Denn eine Monstrositätenschau ist die Ausstellung nicht, nur in solch seltenen Fällen wie dem Präparat von siamesischen Zwillingen einer fränkischen Bäuerin, die Heinrich Friedrich Isenflamm 1805 seiner „ansehnlichen Sammlung von Mißgeburten“ hinzufügen konnte.

Ausgeprägtes medizinisches Interesse wird schon vorausgesetzt bei einem Hypernephrom aus der Berliner Charité und einem Gebärmutterpräparat mit Myom als Feuchtpräparat: „Papa, ist das echt?“, lautet die Frage eines Kindes.

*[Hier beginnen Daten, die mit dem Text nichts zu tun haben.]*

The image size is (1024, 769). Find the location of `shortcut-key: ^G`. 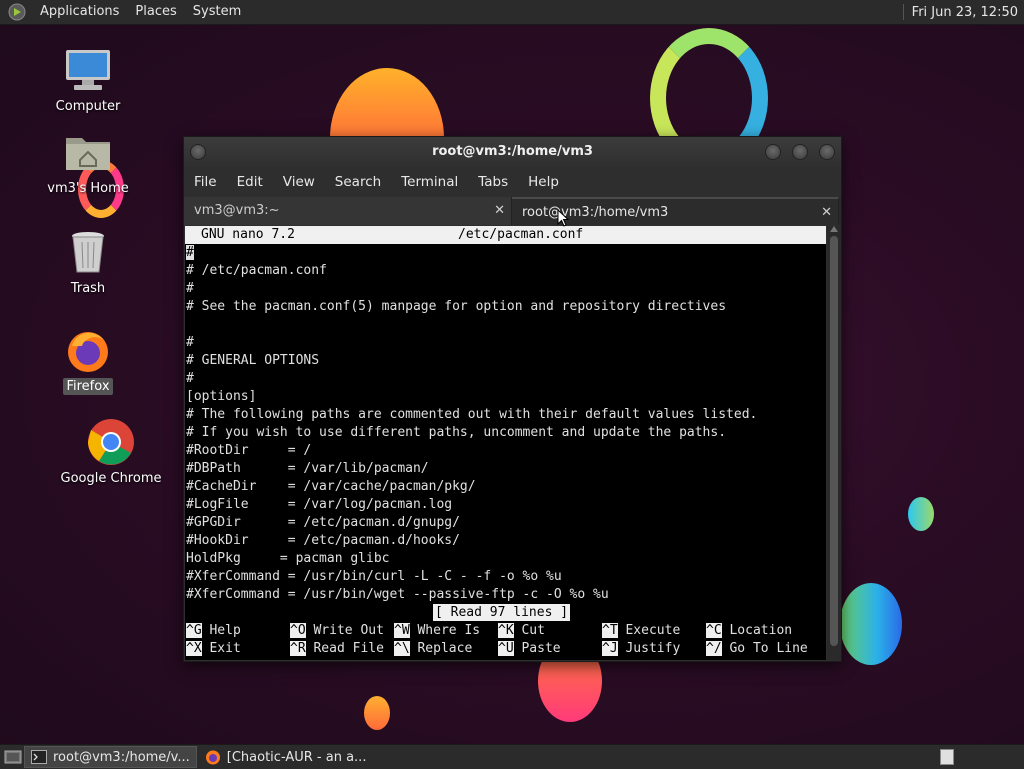

shortcut-key: ^G is located at coordinates (194, 630).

Einst gab es gründerzeitlich prächtige Anatomiegebäude (wie in Erlangen) oder hat ein Rembrandt die holländischen Ärzte beim Aufschneiden eines Unterarms gemalt: In Ingolstadt sieht man leider nur eine Kopie aus dem 19. Jahrhundert. Aber immer galt: „Die Anfertigung von Präparaten war eine Möglichkeit, die Strukturen des menschlichen Körpers haltbar zu machen.“

Und gut ist, dass gleich beim Eingang darauf hingewiesen wird, dass die gezeigten „human remains“ nicht aus dem Zusammenhang mit Kolonialismus oder Nationalsozialismus gewonnen wurden. Aber die bildende Kunst von heute hat sich des Themas durchaus angenommen: Gestrickte Anatomie von Katharina Sabernig aus Wien wird das Museum für ein paar Wochen parallel zu den Feuchtpräparaten zeigen. Und der Ingolstädter Künstler Thomas Neumaier sucht nach der Nähe von Präparat und Sushiröllchen. (Uwe Mitsching)

Bis 11. Januar 2026. Deutsches Medizinhistorisches Museum, Anatomiestraße 18-20, 85049 Ingolstadt. Geöffnet von Dienstag bis Sonntag, 10 bis 17 Uhr.